TO DO
All the lines below need to be transcribed exactly. Pictures get left out.

THE DATA
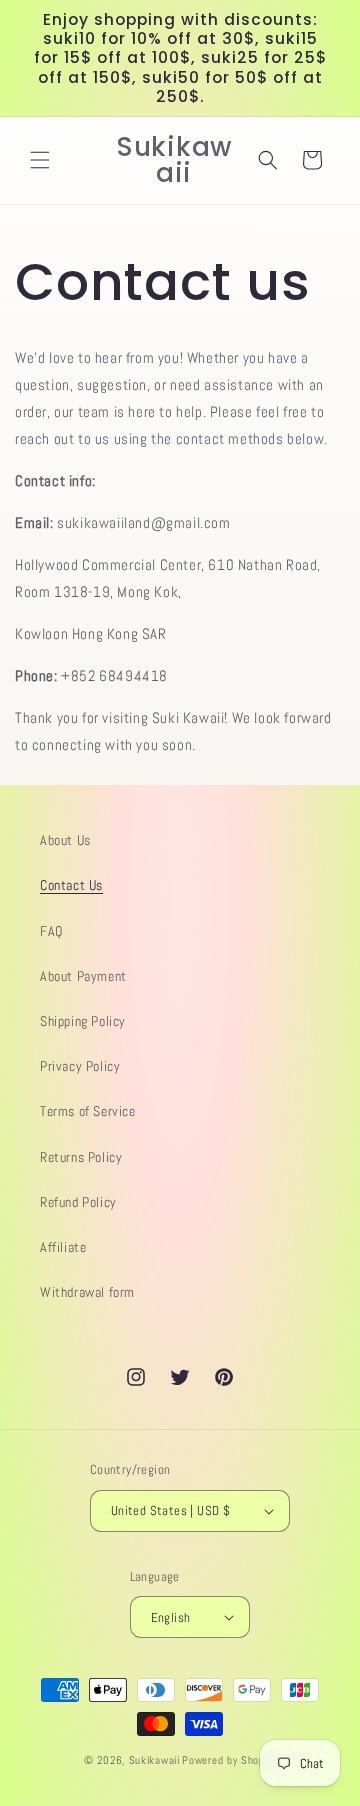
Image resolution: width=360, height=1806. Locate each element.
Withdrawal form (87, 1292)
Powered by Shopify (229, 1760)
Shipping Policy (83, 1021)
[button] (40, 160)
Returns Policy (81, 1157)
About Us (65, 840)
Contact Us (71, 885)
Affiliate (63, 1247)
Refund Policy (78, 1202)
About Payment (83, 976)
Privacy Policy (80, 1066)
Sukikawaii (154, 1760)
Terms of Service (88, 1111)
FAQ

SOLUTION TO THIS PROBLEM
Image resolution: width=360, height=1806. Locate each element.
Withdrawal form (87, 1292)
Powered by Shopify (229, 1760)
Shipping Policy (83, 1021)
[button] (40, 160)
Returns Policy (81, 1157)
About Us (65, 840)
Contact Us (71, 885)
Affiliate (63, 1247)
Refund Policy (78, 1202)
About Payment (83, 976)
Privacy Policy (80, 1066)
Sukikawaii (154, 1760)
Terms of Service (88, 1111)
FAQ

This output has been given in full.